Given request -> Copy the data below line by line, leaving every character unchanged.

Given information start

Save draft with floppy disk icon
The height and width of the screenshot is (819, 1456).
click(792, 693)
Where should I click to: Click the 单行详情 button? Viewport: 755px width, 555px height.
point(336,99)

Given information end

Output for this task ->
Save draft with floppy disk icon
The height and width of the screenshot is (819, 1456).
click(792, 693)
Where should I click to: Click the 单行详情 button? Viewport: 755px width, 555px height.
point(336,99)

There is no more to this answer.